▶ Preguntas a responder
a - Enumera las raíces que el texto sobre el origen del castellano atribuye a la controversia sobre las lenguas.
b - Continúa, por favor, el texto sobre el origen del castellano a partir de su última oración.

▶ Texto de estudio
%%

Una –otra más- de las
disensiones de la sociedad actual es la concerniente las lenguas; la preeminencia de una sobre
otra llega a convertirse en tema capital especialmente si quienes lo manejan son
los políticos. La controversia, de raíz ideológica, política y económica no
refleja el día a día. El pueblo, verdadero poseedor de la lengua utiliza los
códigos usuales aprendidos para comunicarse, los filólogos, intentan aportar luz a los orígenes de los textos
escritos, los grupos de poder se sirven de unos y otros en beneficio de sus
causas.
El origen del Castellano
no es ajeno a estos vaivenes, las Glosas Emilianenses de fin del siglo X o
principios del XI han sido durante un tiempo el marchamo de origen del
Castellano a lo que nada hay que objetar si tenemos en cuenta que en
arqueología ha de admitirse la posible aparición de restos anteriores al presente.
Los Becerros Gótico y
Galicano de Valpuesta reúnen documentos que van del año 864 al 1190 y contienen
ya fenómenos fonéticos del latín arromanzado castellano.

%%

▶ Datos proporcionados
%%

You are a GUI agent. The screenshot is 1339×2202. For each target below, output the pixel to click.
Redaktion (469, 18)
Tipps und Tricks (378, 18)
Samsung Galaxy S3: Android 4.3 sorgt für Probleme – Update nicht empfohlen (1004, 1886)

%%

▶ Respuestas por número
a -
- Ideológica
- Política
- Económica

b -
En las pizarras
procedentes de Ávila y Salamanca hay inscripciones de documentos, compraventas,
pagos, que contienen palabras romances dentro del texto reflejo del léxico de
del siglo VI y VII.
Sentar cátedra sobre la originalidad o la cuna de una lengua es cuando menos arriesgado, no lo es, el deseo de conocerla libre de envolturas legendarias imprecisas y contradictorias. En investigación, el
avance cronológico supone mayor conocimiento del pasado. La lengua, vehículo de
comunicación debe servir a pesar de utilizaciones partidistas e ideológicas
para unir, no para separar. El pluralismo ayuda a la amplitud de miras y
conocimiento. Dejemos origen y datación para investigadores y
arqueólogos. Seguro que ellos aciertan.